Semiconductors Data Platform
An end-to-end data engineering platform simulating semiconductor fab operations — featuring a 4-layer medallion architecture, a custom YAML-based data quality rule engine with 15+ manufacturing-specific validation checks, and analytics for yield monitoring and equipment health tracking.
Problem
Semiconductor manufacturing generates high-volume operational data across wafers, batches, equipment, and process steps. Without a structured pipeline and quality framework, monitoring yield degradation, detecting equipment anomalies, and tracing root causes becomes intractable.
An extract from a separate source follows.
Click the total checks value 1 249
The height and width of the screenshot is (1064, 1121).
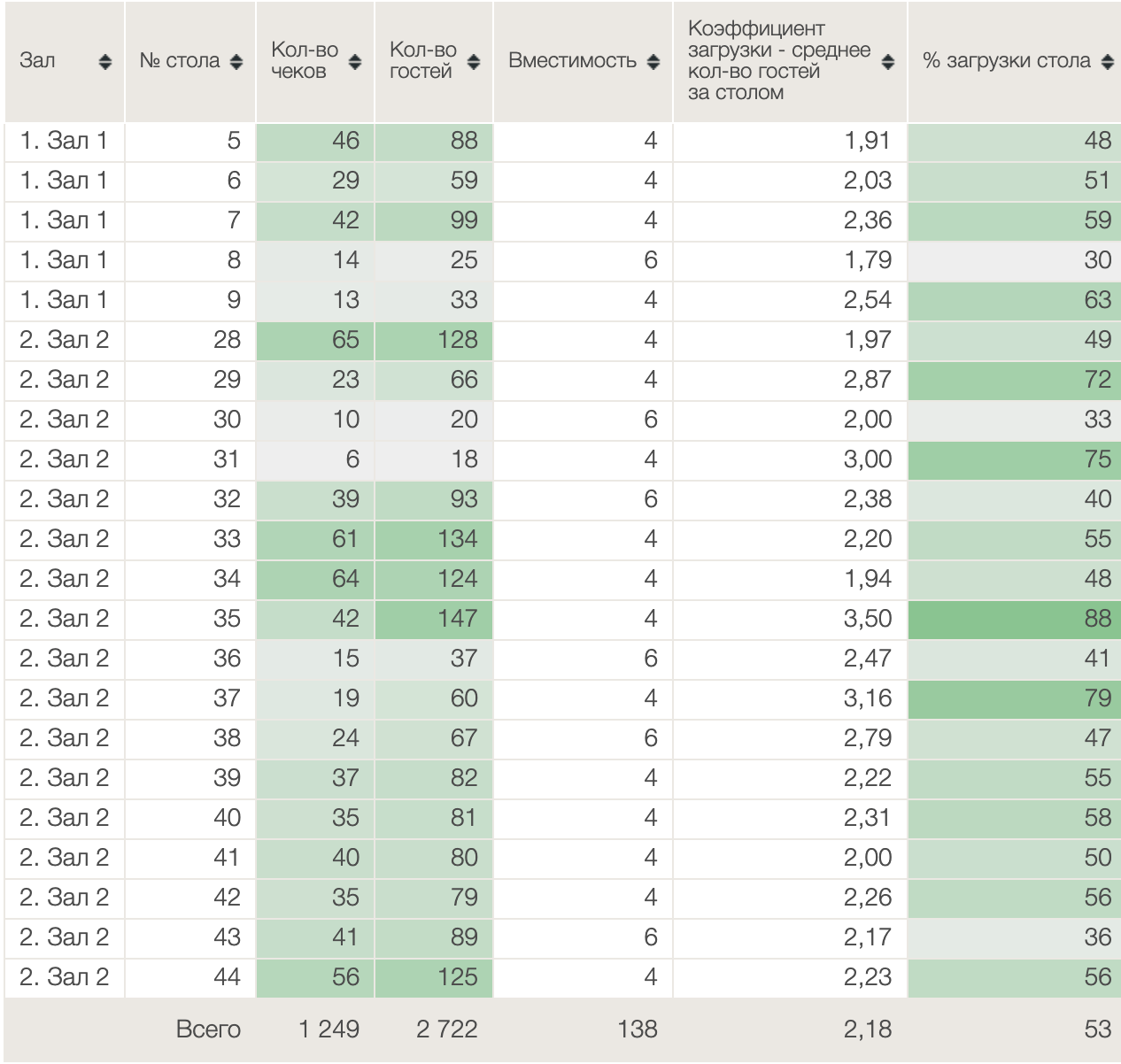[329, 1029]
The challenge is building a production-grade platform that enforces referential integrity, validates process sequences, and surfaces health metrics for operational decision-making.
Context and constraints
- Domain: Semiconductor fab operations (simulated data mirroring TSMC / Lam Research patterns)
- Architecture: 4-layer medallion — raw → staging → data quality → curated
- Requirement: Incremental processing with watermark-based change tracking; idempotent pipeline runs
- Quality requirement: 15+ domain-specific validation rules enforced before promotion to curated layer
- Analytics requirement: Yield monitoring by equipment and process step; equipment health (uptime, MTBF, alarm frequency)
Approach
- Implemented 4-layer medallion design: raw (timestamp-partitioned), staging (schema standardization, type casting), data quality validation, and curated (star schema with fact and dimension tables)
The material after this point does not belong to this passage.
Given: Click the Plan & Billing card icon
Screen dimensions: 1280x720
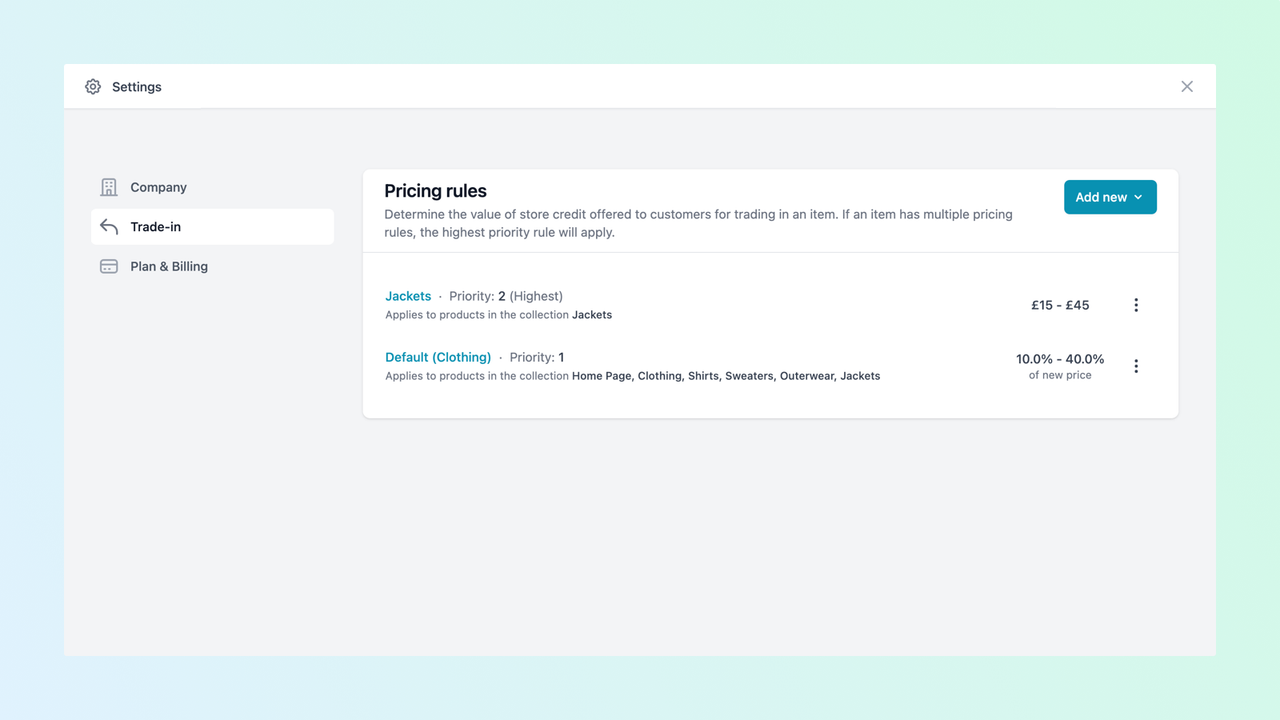Looking at the screenshot, I should [x=108, y=266].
- Built a custom YAML-based rule engine for manufacturing-specific quality checks: referential integrity (wafer → batch → equipment), process sequence verification (lithography → etch → test ordering), temporal consistency, and range validation on test metrics
- Implemented watermark-based incremental ingestion to process only new/changed records, with idempotent re-run safety and graceful late-arriving data handling
- Designed curated layer as a star schema optimized for yield and equipment health analytics queries
Architecture
flowchart TB
A[Fab Simulation Data] --> B[Raw Layer\ntimestamp-partitioned]
B --> C[Staging Layer\nschema standardization + type casting]
C --> D[DQ Validation Layer\n15+ rule engine checks]
D --> E[Curated Layer\nstar schema — fact + dimension tables]
E --> F1[Yield Monitoring\nby equipment & process step]
E --> F2[Equipment Health\nuptime · MTBF · alarm frequency]
E --> F3[Wafer Traceability\nroot cause analysis]
D --> G[Quality Report\nfailed checks + rule details]
Data quality checks implemented
- Referential integrity: Every wafer must have a valid batch_id; every batch must map to a valid equipment record
- Process sequence validation: Manufacturing steps must follow correct ordering (e.g., lithography → etch → deposition → test); out-of-sequence records are flagged
- Range validation: Test metrics (yield rate, thickness, resistivity) validated against domain-specific acceptable ranges
- Temporal consistency: Prevents anomalies where process end timestamps precede start timestamps or overlap across equipment
- Completeness checks: Required fields validated across wafer, batch, and equipment dimensions
Results and impact
Tech stack
Python 3.9+, pandas, NumPy, YAML-based rule engine, CSV/Parquet storage, pytest, star schema design.
Links
- Repo: https://github.com/luyangsi/semiconductors_data_platform
- Projects index: /projects/
What I'd improve next
Replace CSV/Parquet storage with a columnar data warehouse (e.g., Azure Synapse or DuckDB) to enable real-time dashboard queries; add alerting on DQ rule failure rates crossing threshold, and integrate MTBF anomaly detection with statistical control charts.